Under a Republican controlled House, there likely will be more funding appropriated for border and interior enforcement, notwithstanding the $600 million Congress appropriated in August for these purposes. Finally, with the power of the gavel in hand, Smith and King will likely conduct oversight hearings demanding that the Obama Administration prosecute immigration laws even more aggressively. Of course, this administration with its record breaking deportation figures and spending on border security has done more on enforcement than any previous administration.
Mandatory employment verification bills will surely be introduced in the new year. In 2007, the Secure America with Verification and Enforcement Act (SAVE) was introduced by Heath Shuler (D-NC), Brian Bilbray (R-CA), and Tom Tancredo (R-CO). The SAVE Act would have expanded the existing Basic Pilot employment verification system (now known as E-Verify) to cover all employers and all workers in just four years, without addressing the well-documented flaws of the current system.
While not quite as dramatic as the change in House majority, Senator Harry Reid's re-election victory in Nevada is also major news, especially for those concerned about immigration. As Senate majority leader, Reid has the final word on what that chamber's agenda is going to be. Sharron Angle, Reid's challenger, repeatedly attacked his stance on immigration reform calling him "the best friend" to illegal immigrants. Reid's response was to lean in to the immigration issue by promising to bring up the DREAM Act during the lame duck session. At the end of the day, though Reid was trailing Angle in the pre-election polls by 3 or 4 points, he was able to pull off a convincing victory. Given the slim Democratic majority in the Senate, it remains to be seen whether Reid can bring DREAM to the floor.
Finally, Reid's victory sends a strong signal that campaigns fueled by anti-immigrant messaging do not guarantee results at the polls. For more on how immigration played out in key elections see AILA's report.
A Reid loss would have shaken up the Senate Democratic leadership structure, but now the Senate will likely retain the same people in the leadership positions that affect immigration matters, specifically Reid himself and Chuck Schumer (D-NY) who is expected to remain as chair of the Immigration Subcommittee. The divided Congress and highly polarized environment will make the path toward immigration reform tougher than ever.
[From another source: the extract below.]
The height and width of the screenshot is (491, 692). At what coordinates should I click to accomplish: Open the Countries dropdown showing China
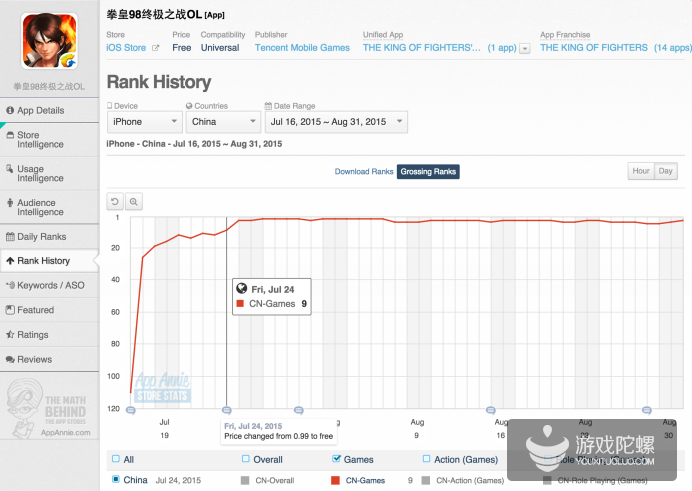pos(222,122)
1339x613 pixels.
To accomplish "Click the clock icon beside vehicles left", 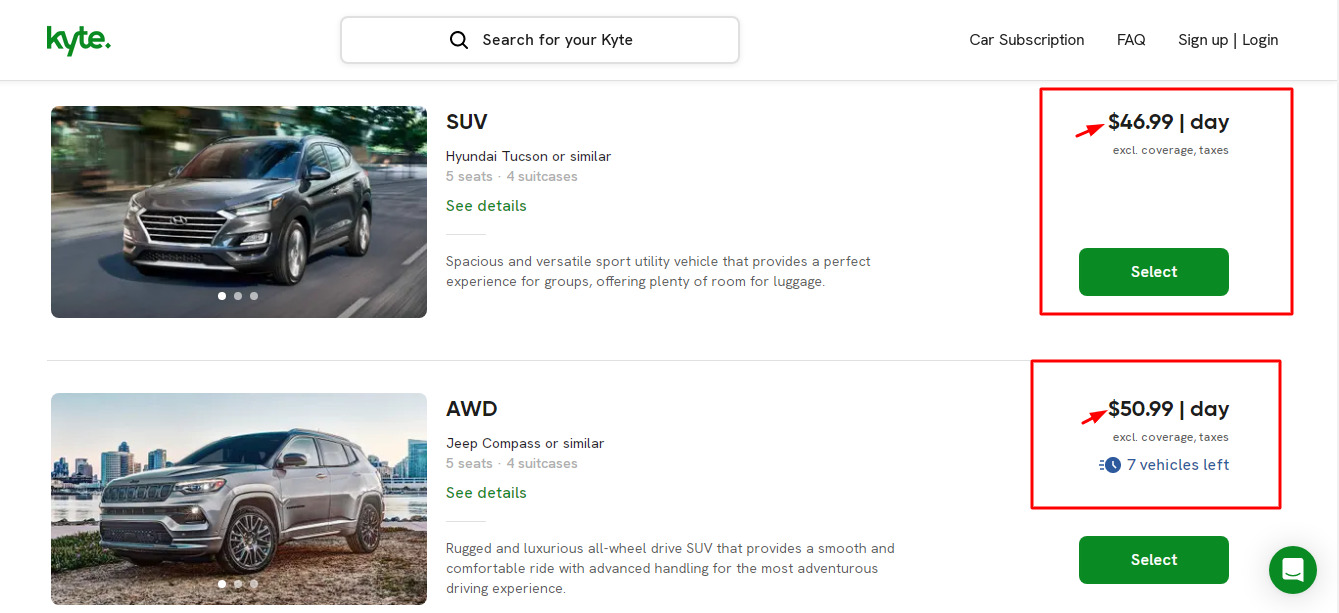I will coord(1111,464).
With the Senate leadership more supportive of broader immigration reform and the House focused on border security and enforcement, gridlock will prevail. Only if major compromises are made on both sides will there be a chance for a major immigration bill to pass. Pro-business Republicans might be in favor of improvements for business visas but that will take a back seat to enforcement measures, including provisions generally opposed by business that make it harder to gain access to needed foreign workers. All these concerns will be overshadowed by the lagging economy and the high unemployment rate.
No doubt the 112th Congress will hold many new and challenging political battles for AILA. Moving forward, we will need to work together to protect and promote fair and meaningful immigration policy. AILA national is beginning the process of renewing our advocacy strategy can you help us? Please share your ideas and suggestions for working with the new congress by emailing us at firstname.lastname@example.org.
Cite as AILA Doc. No. 10110462.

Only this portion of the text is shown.